In previous Garlands I have focused on a particular period of the English light musical style. Here I zoom in on 1933, the year of my birth. It was a rich year, numerically at any rate. There were three composers who made their biggest mark a few years after 1933: Vivian Ellis, whose Jill Darling had achieved 242 performances in the West End by 1934, a preface to its success on the amateur stage, too, although it is now less well remembered than his much later Bless the Bride; Noel Gay (1898-1954), whose That's a Pretty Thing (Daly's) which may be seen as nothing more than a prologue to Me And My Girl, The Little Dog Laughed and Meet Me Victoria; and George Posford, whose The Gay Hussar was not particularly successful but it did better when it reappeared in 1936 as Balalaika, being followed by Good Night Vienna and Magyar Melody later in the thirties.

No fewer than three musicals with music by the popular inter war team of Jack Waller and Joseph Tunbridge, previously discussed, figured during 1933; Mr. Whittington, He Wanted Adventure and Command Performance. Mr. Whittington (298 performances at the Hippodrome and Adelphi) did best, Command Performance was a flop.
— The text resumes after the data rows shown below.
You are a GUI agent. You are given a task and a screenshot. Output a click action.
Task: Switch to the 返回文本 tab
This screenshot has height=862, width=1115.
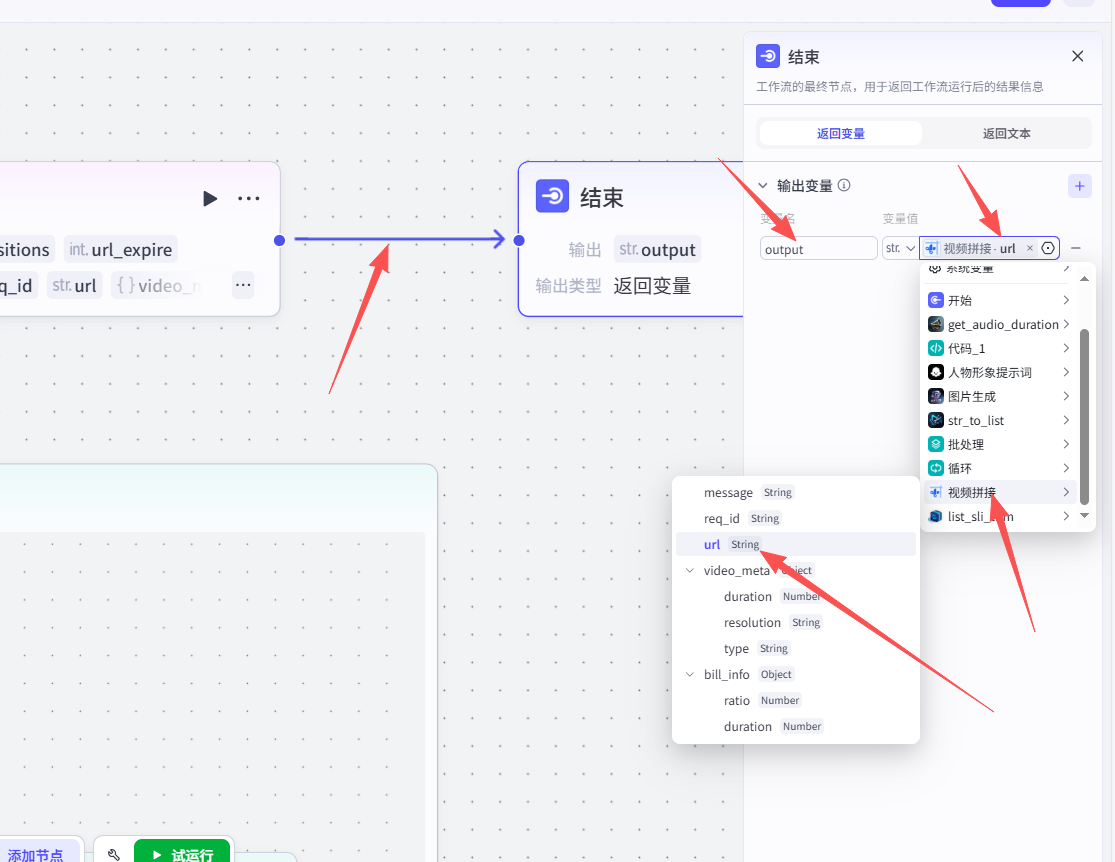click(x=1006, y=133)
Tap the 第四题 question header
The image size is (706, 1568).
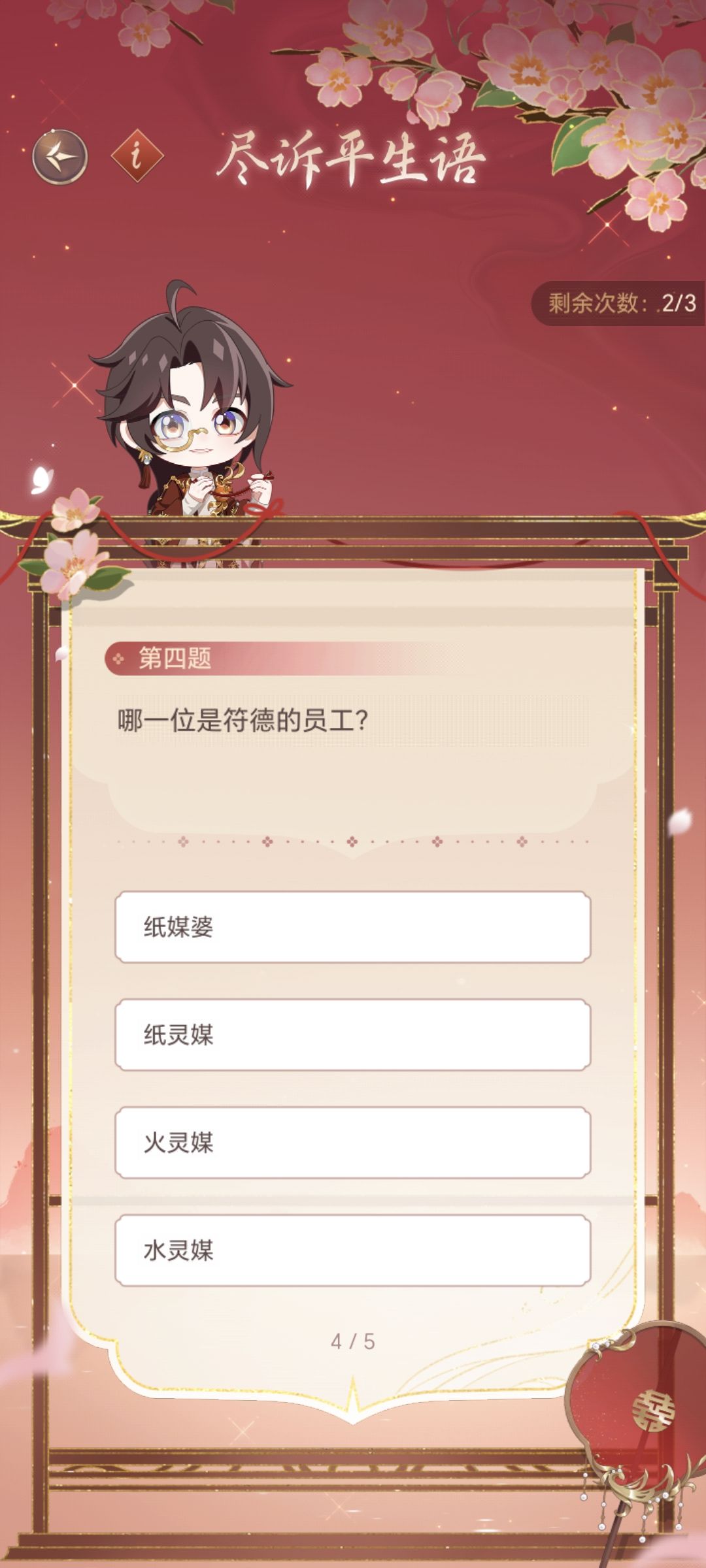tap(175, 658)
Three American composers were represented on the British musical stage during this year. Cole Porter's Nymph Errant was less successful than some of his earlier London shows, but Martin Browne's Give Me a Ring (1933), with 239 Hippodrome performances, and his successors Guy Deceives (1935), Seeing Stars (1935) and Swing Along (1936) achieved more or less success. Arthur Schwartz, after some acclaim on Broadway, had produced in London Here Comes the Bride (1929), part of Little Tommy Tucker (1930) and his 1933 show Nice Goings On (221 performances at the Strand Theatre) which included such hits as The Devil and the Deep Blue Sea and Lifesaver's Song. This was followed by Follow the Sun in 1936 and Schwartz was still around as late as 1975 when, however, Ron Grainer's score for Nickleby and Me was preferred to his.
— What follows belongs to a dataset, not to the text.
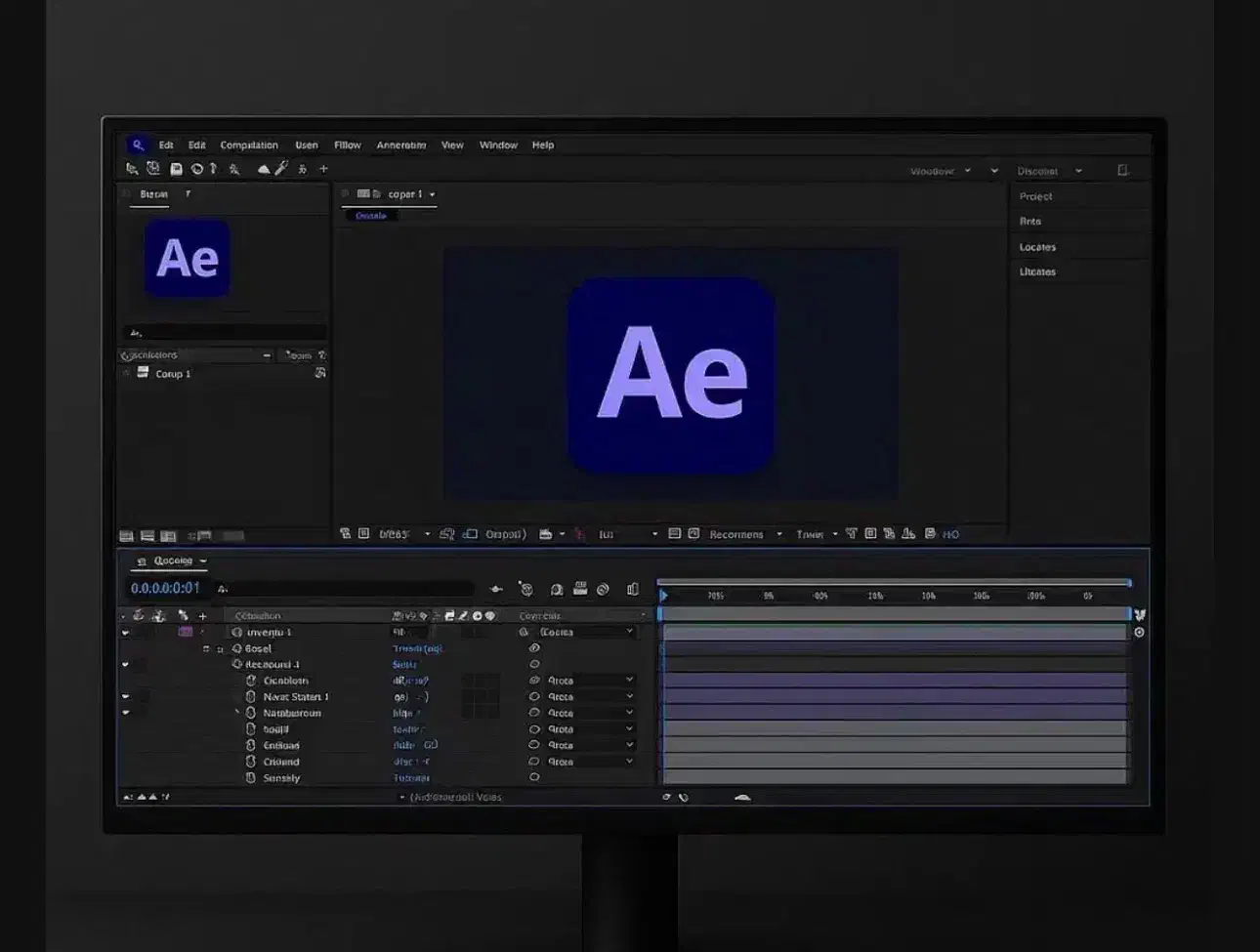Viewport: 1260px width, 952px height.
Task: Click the search magnifier icon in menu bar
Action: tap(138, 145)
H. Baynton Power we have covered in a previous Garland. His stage show in 1933 was Her First Affaire, which had a provincial success only and was no more of a success than his two earlier stage efforts Daphne (1930) and Kong (1931). His light orchestral miniatures earned more success. B. C. Hilliam ("Flotsam") (1890-1968), a pianist most remembered for his music-hall type numbers with "Jetsam" (the bass Malcolm McEachern), did little with his Beau Brummell which had only a brief run at the Saville. "Flotsam's" later style musicals were entitled Princess Virtue and Play With Music (1936). Walter Leigh's operetta Jolly Roger had a late companion, The Pride of the Regiment, not to mention his revues and incidental music, and he also composed more "classical" works owing something to Hindemith. But he was sadly killed in Libya in 1942, a loss maybe to compare with George Butterworth's in the Great War.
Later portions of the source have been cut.